Ancak kasiyerler, restoran garsonları ve banka gişe memurları gibi ön saflarda görev yapan çalışanların moralinin düşük olması, kuruluşların sadık müşteriler yaratacak düzeyde deneyim sunmasının önünde büyük bir engel oluşturuyor. Yakın zamanda yapılan diğer Qualtrics araştırmaları, ön saflarda çalışan çalışanların, ön saflarda yer almayan personele kıyasla ücretlerinden ve gelişimlerinden daha az memnun olduklarını ve işlerini etkili bir şekilde yapma konusunda destek eksikliği hissettiklerini gösteriyor. Araştırmaya göre, CX profesyonellerinin yalnızca yüzde 38’i “müşteri hizmetleri temsilcilerimizi ve ön saflardaki çalışanlarımızı eğitmenin” önümüzdeki yıl için bir öncelik olacağını söylediğinden, bu sorunlar 2024’te daha da kötüleşebilir.
Dijital destek kazananlar ve kaybedenler yaratacak
Mükemmel dijital desteğin müşteri sadakati üzerinde çok büyük bir etkisi olabilir. Çevrimiçi olarak veya şahsen bir satın alma işlemi yapmaktan eşit derecede memnun olmalarına rağmen, tüketicilerin mükemmel bir dijital destek almaları durumunda geri dönme olasılıkları 2,7 kat daha fazla. Bu oran, bir kişinin mükemmel müşteri desteğinden sonra 2,5 kat. Tüketicilerin dijital müşteri desteği deneyimlerinden memnun kalma olasılıkları, insan desteğine kıyasla yüzde altı puan daha düşük.

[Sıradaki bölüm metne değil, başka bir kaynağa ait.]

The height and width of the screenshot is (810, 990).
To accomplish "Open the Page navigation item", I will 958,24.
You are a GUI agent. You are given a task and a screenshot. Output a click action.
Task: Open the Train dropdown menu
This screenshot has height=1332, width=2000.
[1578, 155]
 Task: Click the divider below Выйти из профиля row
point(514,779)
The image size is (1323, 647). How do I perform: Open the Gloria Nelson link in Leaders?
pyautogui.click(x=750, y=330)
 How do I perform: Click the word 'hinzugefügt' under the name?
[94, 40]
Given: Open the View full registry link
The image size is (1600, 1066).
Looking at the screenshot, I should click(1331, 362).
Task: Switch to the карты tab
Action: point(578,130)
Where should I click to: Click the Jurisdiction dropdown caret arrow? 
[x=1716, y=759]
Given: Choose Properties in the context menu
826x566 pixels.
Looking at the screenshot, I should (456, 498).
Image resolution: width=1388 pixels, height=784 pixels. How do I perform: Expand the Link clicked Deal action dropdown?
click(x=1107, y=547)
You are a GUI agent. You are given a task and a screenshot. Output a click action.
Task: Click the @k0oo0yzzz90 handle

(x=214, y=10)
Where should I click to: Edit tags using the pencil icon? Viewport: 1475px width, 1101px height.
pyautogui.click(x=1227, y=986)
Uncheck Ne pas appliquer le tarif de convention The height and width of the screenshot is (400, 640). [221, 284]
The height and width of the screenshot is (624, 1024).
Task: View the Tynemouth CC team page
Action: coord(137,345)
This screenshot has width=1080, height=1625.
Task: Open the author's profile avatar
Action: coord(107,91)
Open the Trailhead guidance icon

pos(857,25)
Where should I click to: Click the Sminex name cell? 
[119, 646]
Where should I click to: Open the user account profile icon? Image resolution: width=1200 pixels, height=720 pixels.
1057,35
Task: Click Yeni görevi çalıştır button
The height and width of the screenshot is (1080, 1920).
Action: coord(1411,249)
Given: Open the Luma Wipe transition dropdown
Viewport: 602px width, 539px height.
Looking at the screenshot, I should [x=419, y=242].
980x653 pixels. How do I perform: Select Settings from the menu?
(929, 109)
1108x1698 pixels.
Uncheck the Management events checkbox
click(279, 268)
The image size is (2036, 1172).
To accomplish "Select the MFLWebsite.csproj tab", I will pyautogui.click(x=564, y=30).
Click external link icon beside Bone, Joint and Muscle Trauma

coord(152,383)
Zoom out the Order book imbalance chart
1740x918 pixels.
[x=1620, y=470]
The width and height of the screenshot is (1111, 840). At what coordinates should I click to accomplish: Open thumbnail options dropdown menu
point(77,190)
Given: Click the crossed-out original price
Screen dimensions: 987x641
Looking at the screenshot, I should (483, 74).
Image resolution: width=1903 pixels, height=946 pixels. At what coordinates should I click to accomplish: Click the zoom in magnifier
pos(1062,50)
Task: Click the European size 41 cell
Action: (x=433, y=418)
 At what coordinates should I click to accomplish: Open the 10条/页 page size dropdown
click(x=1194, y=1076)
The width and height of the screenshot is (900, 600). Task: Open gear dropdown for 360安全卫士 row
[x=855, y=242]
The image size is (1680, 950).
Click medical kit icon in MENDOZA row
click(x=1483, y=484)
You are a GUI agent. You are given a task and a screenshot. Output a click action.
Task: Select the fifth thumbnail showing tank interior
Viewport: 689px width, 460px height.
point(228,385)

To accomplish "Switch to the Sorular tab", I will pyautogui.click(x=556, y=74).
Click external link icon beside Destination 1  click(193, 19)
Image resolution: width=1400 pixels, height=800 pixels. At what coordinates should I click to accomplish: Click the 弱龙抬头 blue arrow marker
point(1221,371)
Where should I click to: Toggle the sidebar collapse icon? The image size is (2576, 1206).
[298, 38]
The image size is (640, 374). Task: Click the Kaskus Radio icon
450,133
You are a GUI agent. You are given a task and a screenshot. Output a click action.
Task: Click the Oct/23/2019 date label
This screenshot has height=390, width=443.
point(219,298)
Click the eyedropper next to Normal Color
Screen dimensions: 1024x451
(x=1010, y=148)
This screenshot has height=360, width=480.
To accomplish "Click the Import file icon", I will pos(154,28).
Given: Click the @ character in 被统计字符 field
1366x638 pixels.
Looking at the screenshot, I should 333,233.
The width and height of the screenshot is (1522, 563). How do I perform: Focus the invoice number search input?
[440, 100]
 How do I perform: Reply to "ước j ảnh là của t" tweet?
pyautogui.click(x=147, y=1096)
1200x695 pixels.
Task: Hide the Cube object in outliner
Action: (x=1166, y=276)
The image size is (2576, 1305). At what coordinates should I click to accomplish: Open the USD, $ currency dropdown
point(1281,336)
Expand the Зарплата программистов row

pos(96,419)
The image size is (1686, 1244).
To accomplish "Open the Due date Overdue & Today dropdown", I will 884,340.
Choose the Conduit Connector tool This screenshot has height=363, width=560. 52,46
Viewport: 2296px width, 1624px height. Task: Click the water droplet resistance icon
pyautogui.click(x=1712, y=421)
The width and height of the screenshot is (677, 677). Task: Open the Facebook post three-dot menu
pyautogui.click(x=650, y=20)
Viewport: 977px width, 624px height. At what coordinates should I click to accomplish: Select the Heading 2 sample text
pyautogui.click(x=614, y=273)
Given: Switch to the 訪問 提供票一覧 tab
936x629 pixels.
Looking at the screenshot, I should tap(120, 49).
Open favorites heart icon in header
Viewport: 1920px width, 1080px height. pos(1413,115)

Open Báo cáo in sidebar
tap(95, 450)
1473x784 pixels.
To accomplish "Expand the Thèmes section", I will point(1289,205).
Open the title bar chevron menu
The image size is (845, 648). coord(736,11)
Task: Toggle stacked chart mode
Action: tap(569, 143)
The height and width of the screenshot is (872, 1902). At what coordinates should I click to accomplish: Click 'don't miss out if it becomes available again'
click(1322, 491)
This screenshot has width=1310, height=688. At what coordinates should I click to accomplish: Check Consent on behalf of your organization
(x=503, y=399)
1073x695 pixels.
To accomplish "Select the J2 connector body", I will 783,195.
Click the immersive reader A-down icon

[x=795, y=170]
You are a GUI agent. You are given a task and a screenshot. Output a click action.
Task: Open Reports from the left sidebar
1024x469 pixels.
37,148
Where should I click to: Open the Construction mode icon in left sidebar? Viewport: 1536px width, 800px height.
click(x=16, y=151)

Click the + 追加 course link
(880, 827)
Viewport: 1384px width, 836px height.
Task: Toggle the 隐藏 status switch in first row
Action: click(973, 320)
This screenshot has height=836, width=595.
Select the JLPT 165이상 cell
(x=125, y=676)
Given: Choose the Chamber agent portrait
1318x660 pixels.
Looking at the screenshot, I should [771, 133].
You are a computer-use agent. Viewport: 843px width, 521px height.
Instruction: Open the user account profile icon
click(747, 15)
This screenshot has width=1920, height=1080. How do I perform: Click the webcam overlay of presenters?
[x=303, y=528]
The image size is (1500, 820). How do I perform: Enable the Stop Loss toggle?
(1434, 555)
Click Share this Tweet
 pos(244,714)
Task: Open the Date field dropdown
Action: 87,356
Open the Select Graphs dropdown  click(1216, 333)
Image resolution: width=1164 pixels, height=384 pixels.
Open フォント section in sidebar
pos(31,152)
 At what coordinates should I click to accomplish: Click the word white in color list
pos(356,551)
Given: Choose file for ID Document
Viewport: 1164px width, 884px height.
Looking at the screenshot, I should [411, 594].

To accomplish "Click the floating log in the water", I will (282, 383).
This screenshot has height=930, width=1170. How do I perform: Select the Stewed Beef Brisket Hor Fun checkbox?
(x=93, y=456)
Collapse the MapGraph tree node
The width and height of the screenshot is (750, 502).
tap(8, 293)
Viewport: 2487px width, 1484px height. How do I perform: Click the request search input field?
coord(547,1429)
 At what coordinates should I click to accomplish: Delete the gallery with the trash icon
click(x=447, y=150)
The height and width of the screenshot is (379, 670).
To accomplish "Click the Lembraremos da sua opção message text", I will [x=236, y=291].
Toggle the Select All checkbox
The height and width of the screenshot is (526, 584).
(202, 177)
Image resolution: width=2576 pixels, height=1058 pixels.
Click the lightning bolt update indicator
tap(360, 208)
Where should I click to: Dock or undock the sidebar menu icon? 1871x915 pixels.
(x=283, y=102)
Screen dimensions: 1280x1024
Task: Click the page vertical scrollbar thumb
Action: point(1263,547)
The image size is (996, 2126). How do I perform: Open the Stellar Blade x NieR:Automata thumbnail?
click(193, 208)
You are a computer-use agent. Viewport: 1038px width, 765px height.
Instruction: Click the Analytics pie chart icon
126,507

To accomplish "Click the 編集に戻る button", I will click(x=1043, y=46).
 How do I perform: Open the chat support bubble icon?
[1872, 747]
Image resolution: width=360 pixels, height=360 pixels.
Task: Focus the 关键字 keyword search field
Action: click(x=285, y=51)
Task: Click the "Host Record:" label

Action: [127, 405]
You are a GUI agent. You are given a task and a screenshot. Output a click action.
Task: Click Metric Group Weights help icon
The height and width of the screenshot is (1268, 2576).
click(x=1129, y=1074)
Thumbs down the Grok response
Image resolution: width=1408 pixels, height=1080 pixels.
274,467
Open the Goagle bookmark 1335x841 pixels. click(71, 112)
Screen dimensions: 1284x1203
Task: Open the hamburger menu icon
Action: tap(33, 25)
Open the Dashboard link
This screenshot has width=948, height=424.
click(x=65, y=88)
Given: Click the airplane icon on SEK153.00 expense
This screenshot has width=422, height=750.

Müşteriler eskisi gibi geri bildirim vermiyor
Tüketicilerin yalnızca üçte biri, bir şirketle ilgili kötü bir deneyim yaşadıklarında doğrudan geri bildirimde bulunuyor ancak geri bildirimlerini çağrı merkezi görüşmeleri, çevrimiçi sohbet, ürün incelemeleri ve sosyal medya gönderileri gibi daha az doğrudan yollarla sağlıyorlar.
2021’den bu yana, çok kötü bir deneyimin ardından satın aldıkları şirketlere doğrudan geri bildirim sağlayan tüketicilerin payı yüzde 7,2 oranında düştü; bu nedenle kuruluşların, müşterilerin verdiği geri bildirimleri toplama ve bunları ele almak için harekete geçme konusunda akıllı olmaları gerekiyor.